WHAT THE TASK REQUIRES:
Copy the data below verbatim, starting at the line that contains "The width and height of the screenshot is (2010, 1184)." and ending at the line that contains "Action: point(195,109)", with both of those lines included.

*****

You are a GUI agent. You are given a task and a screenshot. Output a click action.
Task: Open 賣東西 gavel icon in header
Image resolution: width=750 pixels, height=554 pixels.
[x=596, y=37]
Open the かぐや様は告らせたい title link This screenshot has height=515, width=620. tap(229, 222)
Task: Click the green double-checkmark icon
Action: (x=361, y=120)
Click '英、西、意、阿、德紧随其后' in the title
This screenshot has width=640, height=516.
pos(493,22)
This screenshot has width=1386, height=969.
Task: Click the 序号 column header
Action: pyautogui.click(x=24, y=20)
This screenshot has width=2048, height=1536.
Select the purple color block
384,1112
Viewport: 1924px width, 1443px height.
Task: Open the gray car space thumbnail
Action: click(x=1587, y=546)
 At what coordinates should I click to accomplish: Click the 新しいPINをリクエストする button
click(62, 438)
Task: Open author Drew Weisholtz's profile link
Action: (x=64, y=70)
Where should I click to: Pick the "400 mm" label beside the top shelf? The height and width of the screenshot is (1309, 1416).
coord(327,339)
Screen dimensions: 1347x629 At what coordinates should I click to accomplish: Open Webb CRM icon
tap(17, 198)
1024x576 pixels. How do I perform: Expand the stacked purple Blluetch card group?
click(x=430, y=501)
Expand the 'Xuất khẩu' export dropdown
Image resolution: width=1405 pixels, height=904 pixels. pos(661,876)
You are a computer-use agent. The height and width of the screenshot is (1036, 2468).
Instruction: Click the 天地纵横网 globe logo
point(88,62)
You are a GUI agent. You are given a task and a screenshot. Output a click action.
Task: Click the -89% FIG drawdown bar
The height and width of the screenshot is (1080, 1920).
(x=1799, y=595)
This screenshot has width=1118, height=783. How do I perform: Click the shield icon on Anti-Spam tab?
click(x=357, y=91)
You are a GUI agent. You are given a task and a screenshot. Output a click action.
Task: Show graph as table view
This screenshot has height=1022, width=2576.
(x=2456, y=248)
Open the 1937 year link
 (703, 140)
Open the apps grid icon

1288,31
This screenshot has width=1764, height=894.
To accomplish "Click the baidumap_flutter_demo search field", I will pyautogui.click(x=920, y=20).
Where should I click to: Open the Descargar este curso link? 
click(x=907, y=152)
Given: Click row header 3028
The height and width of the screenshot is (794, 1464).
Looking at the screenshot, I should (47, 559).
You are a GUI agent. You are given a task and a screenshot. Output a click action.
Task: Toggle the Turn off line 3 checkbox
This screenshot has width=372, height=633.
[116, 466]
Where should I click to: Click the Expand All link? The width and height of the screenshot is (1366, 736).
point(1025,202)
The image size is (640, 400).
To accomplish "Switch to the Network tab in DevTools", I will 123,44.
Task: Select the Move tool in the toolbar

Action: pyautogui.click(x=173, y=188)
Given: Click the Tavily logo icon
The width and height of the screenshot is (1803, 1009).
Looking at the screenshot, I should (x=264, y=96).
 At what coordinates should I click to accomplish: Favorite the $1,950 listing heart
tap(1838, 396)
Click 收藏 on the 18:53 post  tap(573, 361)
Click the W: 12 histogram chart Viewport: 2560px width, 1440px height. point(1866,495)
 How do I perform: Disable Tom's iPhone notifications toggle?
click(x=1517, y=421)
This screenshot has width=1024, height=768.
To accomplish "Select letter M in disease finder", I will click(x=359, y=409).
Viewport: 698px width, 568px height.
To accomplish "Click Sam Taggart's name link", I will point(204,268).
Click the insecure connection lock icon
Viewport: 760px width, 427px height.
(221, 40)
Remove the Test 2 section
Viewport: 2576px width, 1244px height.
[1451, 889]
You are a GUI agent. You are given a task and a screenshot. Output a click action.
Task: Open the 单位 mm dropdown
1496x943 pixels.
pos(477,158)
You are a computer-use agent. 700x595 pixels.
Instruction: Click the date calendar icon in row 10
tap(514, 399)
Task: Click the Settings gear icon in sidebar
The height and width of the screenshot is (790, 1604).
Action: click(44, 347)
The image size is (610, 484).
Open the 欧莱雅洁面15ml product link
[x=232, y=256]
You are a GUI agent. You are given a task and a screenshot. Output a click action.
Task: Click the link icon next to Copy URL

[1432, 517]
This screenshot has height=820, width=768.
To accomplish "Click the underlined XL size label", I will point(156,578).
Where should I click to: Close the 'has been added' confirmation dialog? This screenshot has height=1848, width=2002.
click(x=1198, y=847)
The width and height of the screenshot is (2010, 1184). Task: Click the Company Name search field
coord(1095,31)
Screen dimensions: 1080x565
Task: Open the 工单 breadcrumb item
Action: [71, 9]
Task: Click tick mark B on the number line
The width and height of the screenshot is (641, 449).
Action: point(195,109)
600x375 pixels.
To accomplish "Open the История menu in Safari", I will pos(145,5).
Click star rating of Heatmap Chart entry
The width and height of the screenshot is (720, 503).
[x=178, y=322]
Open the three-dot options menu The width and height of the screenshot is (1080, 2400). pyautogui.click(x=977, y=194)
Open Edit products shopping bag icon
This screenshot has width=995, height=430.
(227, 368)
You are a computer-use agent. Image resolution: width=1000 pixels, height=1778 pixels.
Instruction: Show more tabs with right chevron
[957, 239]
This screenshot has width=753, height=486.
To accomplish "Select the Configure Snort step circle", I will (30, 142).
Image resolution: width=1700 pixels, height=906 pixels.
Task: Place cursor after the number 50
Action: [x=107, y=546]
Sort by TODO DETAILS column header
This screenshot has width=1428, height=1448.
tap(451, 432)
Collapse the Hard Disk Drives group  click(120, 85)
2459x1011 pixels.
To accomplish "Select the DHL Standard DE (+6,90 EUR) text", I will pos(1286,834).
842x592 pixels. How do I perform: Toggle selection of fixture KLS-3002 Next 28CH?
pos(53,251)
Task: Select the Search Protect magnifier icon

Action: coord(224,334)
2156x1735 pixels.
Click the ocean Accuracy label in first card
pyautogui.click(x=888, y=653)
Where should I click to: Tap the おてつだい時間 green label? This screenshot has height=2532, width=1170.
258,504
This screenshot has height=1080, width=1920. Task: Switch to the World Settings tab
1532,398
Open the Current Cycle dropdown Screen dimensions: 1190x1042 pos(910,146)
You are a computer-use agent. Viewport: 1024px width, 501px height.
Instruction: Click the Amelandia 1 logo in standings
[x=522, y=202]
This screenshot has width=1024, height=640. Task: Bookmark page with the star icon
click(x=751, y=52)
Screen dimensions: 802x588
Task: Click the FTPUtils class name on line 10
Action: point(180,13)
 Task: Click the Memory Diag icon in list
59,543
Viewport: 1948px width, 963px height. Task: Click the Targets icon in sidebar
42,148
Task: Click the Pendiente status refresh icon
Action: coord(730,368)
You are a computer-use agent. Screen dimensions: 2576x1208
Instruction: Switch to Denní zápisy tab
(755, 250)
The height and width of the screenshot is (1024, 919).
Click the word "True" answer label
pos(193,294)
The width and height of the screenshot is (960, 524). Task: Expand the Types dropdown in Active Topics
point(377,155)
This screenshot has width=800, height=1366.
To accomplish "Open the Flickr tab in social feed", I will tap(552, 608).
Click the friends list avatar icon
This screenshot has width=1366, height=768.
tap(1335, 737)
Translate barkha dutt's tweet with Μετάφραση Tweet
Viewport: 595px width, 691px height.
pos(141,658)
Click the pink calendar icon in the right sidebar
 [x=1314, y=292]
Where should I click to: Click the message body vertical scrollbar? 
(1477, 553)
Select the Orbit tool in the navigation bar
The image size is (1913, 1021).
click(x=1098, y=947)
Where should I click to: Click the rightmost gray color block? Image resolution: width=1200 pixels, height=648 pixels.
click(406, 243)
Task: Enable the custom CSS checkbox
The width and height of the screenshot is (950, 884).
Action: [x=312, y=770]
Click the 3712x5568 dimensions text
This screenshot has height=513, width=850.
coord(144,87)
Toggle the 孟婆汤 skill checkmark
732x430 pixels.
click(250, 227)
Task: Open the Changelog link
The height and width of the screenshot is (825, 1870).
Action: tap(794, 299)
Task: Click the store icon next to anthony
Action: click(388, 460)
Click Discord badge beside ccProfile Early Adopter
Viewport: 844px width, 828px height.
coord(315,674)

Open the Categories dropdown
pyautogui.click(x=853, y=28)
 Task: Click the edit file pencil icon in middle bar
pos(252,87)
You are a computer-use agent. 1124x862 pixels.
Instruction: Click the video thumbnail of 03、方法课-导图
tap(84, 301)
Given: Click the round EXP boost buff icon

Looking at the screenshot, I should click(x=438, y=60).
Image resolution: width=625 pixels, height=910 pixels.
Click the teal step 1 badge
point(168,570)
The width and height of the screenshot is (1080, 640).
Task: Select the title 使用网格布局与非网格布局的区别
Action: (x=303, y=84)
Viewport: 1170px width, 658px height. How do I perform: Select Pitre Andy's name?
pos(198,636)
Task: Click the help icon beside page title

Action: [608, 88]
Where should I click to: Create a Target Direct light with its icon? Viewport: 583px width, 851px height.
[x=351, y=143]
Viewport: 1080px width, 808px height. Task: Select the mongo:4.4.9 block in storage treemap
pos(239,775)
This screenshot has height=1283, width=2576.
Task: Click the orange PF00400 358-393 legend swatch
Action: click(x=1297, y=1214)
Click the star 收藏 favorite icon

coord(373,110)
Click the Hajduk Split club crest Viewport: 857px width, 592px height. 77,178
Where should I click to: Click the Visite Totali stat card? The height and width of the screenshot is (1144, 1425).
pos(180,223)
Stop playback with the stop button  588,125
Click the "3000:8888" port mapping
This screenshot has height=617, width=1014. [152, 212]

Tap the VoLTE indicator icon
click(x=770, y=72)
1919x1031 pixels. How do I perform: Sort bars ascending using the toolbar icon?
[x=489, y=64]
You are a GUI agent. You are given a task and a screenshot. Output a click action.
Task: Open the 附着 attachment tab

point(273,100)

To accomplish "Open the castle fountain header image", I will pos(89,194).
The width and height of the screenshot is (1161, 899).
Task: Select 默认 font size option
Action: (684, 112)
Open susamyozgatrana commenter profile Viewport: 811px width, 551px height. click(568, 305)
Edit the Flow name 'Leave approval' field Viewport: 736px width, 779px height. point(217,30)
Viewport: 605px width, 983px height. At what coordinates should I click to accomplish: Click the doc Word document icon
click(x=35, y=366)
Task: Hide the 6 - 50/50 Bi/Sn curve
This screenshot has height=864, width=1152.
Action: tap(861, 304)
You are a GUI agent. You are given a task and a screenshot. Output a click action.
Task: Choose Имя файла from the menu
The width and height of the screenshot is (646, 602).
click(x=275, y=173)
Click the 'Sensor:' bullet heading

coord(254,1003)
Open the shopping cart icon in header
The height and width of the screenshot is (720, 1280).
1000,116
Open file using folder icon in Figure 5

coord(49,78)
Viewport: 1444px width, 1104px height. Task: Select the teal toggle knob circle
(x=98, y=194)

*****

FINAL ANSWER:
The width and height of the screenshot is (2010, 1184). Task: Click the Company Name search field
coord(1095,31)
Screen dimensions: 1080x565
Task: Open the 工单 breadcrumb item
Action: [71, 9]
Task: Click tick mark B on the number line
The width and height of the screenshot is (641, 449).
Action: point(195,109)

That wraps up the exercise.